The beginning of the end for WELY came at the end of 2019 and the COVID-19 pandemic. “By March of 2020 there were no advertising sales to be had and that’s when the bottom dropped out,” he said. “It was bleak and really rough. We got some help with (COVID funding) to keep things going.”
Meanwhile, the radio station’s signal strength was cut substantially in late 2020 when tower equipment was damaged by a work crew, according to Ross.
“Our signal was cut to about 30 percent of what it was. A new transmitter and new antenna are sitting at the Ely tower site waiting to be installed. We could have full range as far away as Cotton, Hibbing, Virginia and all the communities in between.”
A future for WELY?
On the news of the impending shut down, Ross said, “My initial reaction was heartbreak and sadness. This station has so much history and means so much to the town. The fact is, the people of Ely owned this station and there will be a big void once we leave the airwaves.”
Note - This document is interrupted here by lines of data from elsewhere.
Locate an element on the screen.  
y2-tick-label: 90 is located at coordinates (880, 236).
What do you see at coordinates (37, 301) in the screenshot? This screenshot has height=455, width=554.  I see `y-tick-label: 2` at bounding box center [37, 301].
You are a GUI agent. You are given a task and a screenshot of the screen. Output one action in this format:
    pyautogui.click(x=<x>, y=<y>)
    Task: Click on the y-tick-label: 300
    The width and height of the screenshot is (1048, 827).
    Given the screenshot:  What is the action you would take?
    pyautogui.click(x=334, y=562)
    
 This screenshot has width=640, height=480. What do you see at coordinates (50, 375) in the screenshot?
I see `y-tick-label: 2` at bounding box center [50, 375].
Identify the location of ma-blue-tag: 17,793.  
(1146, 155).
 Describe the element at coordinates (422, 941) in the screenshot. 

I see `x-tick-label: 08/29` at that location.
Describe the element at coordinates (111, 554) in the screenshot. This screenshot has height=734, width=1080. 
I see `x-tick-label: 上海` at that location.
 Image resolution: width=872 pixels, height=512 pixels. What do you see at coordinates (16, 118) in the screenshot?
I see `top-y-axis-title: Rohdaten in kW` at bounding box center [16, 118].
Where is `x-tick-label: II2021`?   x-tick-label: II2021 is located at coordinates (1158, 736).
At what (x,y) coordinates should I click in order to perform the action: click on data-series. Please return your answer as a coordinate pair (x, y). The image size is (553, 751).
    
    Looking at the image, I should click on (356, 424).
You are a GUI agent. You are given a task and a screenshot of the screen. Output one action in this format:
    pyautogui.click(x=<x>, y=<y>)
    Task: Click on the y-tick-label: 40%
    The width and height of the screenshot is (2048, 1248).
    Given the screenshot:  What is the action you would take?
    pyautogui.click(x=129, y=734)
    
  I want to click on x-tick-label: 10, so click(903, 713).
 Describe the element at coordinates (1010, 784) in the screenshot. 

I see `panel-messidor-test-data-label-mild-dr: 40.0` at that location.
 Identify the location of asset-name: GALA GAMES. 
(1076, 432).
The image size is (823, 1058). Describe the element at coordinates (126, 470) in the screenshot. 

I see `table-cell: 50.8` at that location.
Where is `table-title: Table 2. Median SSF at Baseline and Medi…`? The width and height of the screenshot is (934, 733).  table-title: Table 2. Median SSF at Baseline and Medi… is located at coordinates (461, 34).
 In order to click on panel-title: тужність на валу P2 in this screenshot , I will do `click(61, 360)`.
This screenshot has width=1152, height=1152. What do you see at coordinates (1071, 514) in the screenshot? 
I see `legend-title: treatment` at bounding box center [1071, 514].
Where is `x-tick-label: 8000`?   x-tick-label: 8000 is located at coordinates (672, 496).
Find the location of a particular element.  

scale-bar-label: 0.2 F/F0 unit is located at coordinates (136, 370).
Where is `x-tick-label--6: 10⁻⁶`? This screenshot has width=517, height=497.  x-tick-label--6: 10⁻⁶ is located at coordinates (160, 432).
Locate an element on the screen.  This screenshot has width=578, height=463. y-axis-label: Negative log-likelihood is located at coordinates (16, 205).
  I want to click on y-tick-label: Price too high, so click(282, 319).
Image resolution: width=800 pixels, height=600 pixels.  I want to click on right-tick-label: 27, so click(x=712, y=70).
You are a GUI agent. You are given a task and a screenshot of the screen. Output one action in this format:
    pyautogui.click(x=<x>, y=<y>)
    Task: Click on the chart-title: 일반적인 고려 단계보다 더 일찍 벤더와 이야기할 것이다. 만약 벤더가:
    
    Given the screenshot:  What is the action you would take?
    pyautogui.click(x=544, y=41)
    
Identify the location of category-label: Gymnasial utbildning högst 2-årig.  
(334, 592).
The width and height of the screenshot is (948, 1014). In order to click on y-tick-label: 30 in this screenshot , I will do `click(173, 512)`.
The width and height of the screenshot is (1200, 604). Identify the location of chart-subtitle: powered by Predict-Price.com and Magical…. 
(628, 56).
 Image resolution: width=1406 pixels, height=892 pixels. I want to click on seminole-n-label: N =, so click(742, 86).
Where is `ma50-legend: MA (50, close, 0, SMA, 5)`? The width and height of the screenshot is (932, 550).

He also described a sense of relief.
“I’ve been watching in the rear-view mirror for the last three years that something like this was going to happen. I’ll say right now, I’m looking forward to June 1 and having a day off, turning my phone off, going into the woods and not worrying about anything,” he said. “We have outdated and obsolete equipment, For the past four years we’ve held the station together with technological duct tape.”
He was quick to add, “This community wants its radio station. People here love it. People count on it. It is a huge resource and service for this community.”
He said he believes there is a future for WELY in Ely. He described his personal-best case scenario.
“There has been interest expressed by the city of Ely, by the mayor,” he said. “They have an interest and they also have an infrastructure that can support a radio station, like high-speed fiber broadband.”
He noted that several non-profit groups have expressed an interest in being involved in keeping WELY alive.
“There is talk of collaboration going on,” Ross said. “We have all these different strong non-profit groups that can produce some incredible results. They can open up possibilities of fundraising and grant funding.”
Ross said he can see a partnership between the municipal organization, the city of Ely and some non-profit groups.
“My position on that right now is that I want to support the right people that have an interest in seeing WELY survive,” he said. “Would I come back and work at WELY? Absolutely, 1,000 percent. I would love to see it survive into the future and I am really optimistic that it will.”
He urged Ely radio station advocates to contact Bois Forte leadership and the city of the Ely’s mayor and city council members to urge support for continuation of WELY.
“The decision to close the radio station created a sense of urgency and panic by those who don’t want this to go way,” Ross said.
The clock starts ticking on June 1. The station’s Federal Communications Commission (FCC) broadcast license was just renewed last year and is valid until 2028; however, when the station goes off the air next month, the owners can apply for a six-month renewal, and if the station remains off the air after six months, the station’s owners can apply for another six-month renewal, according to Ross
“But after one year without being on the air, they will lose the license,” he said.